Aventuras em mim (menor)? Escrever é aventura, é incógnita. Viagem de dedos por sonhos, desejos, fantasias, pequenas e grandes coisas sobre mim e o mundo à minha volta. Desejo de partilha, também. De sentimentos, emoções, momentos, vivências, silêncios até. Quanto ao “menor”, é uma brincadeira, um pequeno trocadilho com a nota musical Mi menor. É, também, uma medida da minha humildade, da consciência brutal das minhas limitações como escriba.

23 julho 2007

Antes do blog (1)

Retornar a estas lides está a revelar-se bem mais custoso do que pensava. Esquecido do que a casa gasta, convenci-me de que bastava pousar os dedos no teclado e que um qualquer deus lhes puxaria os cordelinhos. Por vezes resulta! Só que convém não abusar da sorte e começar a transpirar um pouco. Muito, quero eu dizer. Soprar para longe as teias de aranha que me toldam o sentir, esse repuxo cristalino donde jorram as palavras. Porque o escriba é, acima de tudo, um espelho do mundo, um trovador das suas alegrias e misérias. Vencer o gargalhar do cursor é plasmar às meninges esses abismos da alma, mastigar cada angústia e inquietação, escutar o fragor da vida lá de fora e cravá-lo na massa da vida cá de dentro. Depois, é soltar esse touro na arena, torrencial e feérico, as palavras a acontecerem a cada resfolgar! Com querer e método, porém. Não desistir à primeira “branca”, arrancar cada frase a ferros suados até ao miolo. Labutar horas a fio, mesmo que isso implique desistir de outros prazeres. Escrever linhas inteiras e ousar lançá-las ao lixo, na certeza do próximo voo da Fénix! E, já que respiro Cinema por todos os poros, talvez não fosse má ideia habituar-me a fazer um guião de cada “post”, com ideias bem alinhavadas e um plano de obras bem delineado, em vez de fazer finca-pé na geração espontânea...
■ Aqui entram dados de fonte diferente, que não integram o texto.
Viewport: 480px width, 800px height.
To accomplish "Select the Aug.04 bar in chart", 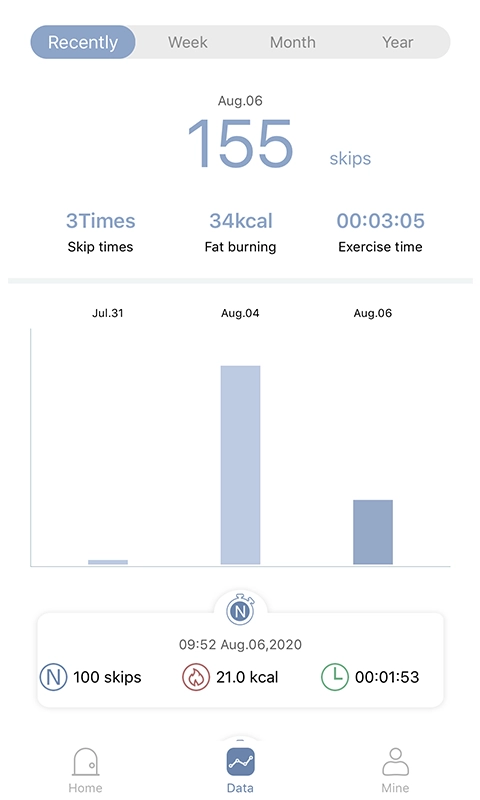I will 240,465.
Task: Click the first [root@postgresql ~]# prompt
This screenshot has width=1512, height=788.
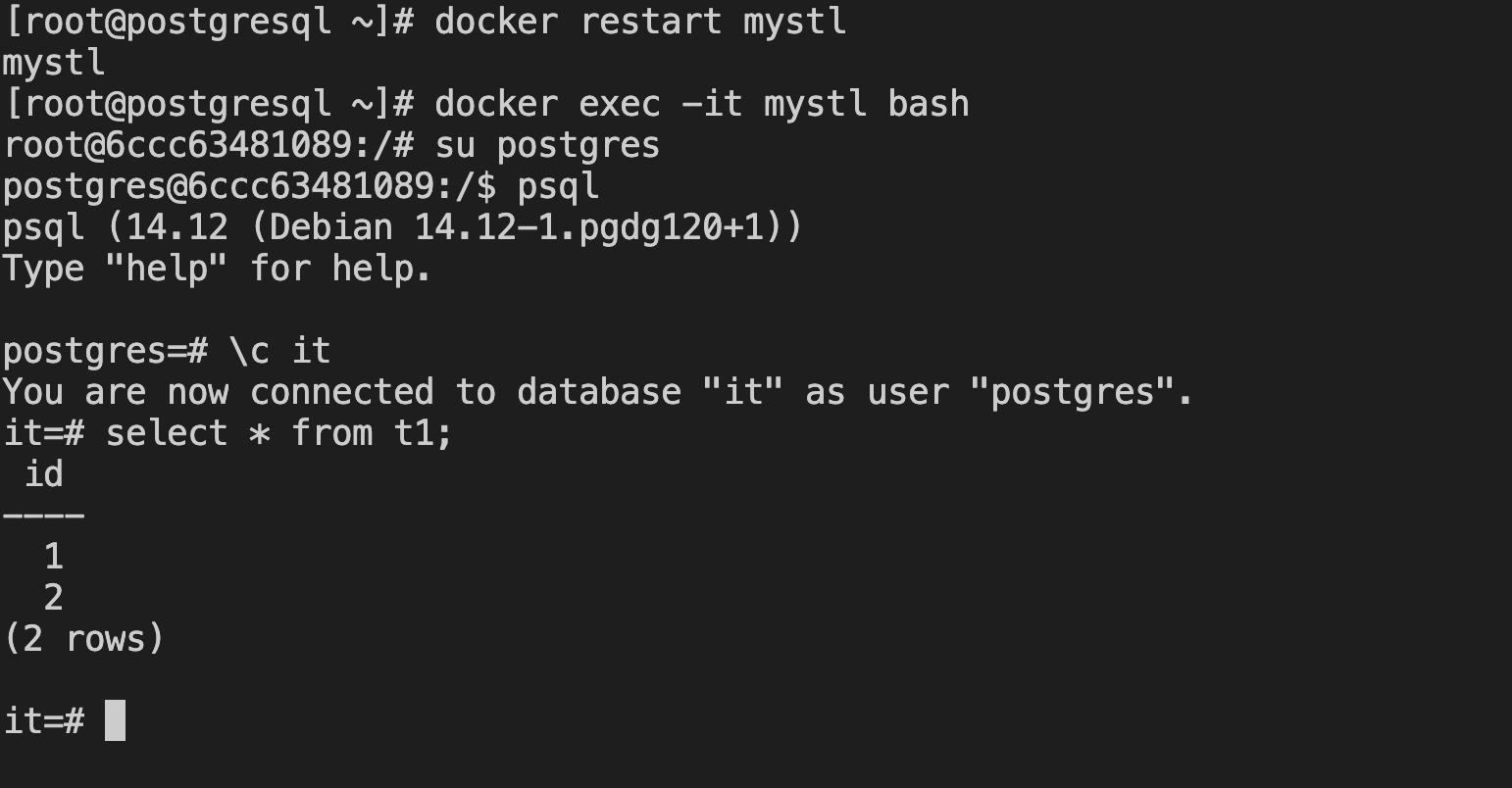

Acho que sempre andei de braço dado com a escrita e com esta vontade de me dar aos outros. De fábrica, portanto! Dizem-me que era cada papel sua sentença, deixados em cada canto e religiosamente engavetados pela minha mãe. Não sei. Talvez a memória das coisas mais longínquas só permaneça quando se refaz em chagas que nos molestam corpo e espírito. Ou talvez não! Seja como for, destas minhas danças com as palavras, a mais distante recordação a que consigo chegar é a de um raspanete por causa de uma redacção na terceira classe. Acho que sobre D. Afonso Henriques e a conquista de Lisboa.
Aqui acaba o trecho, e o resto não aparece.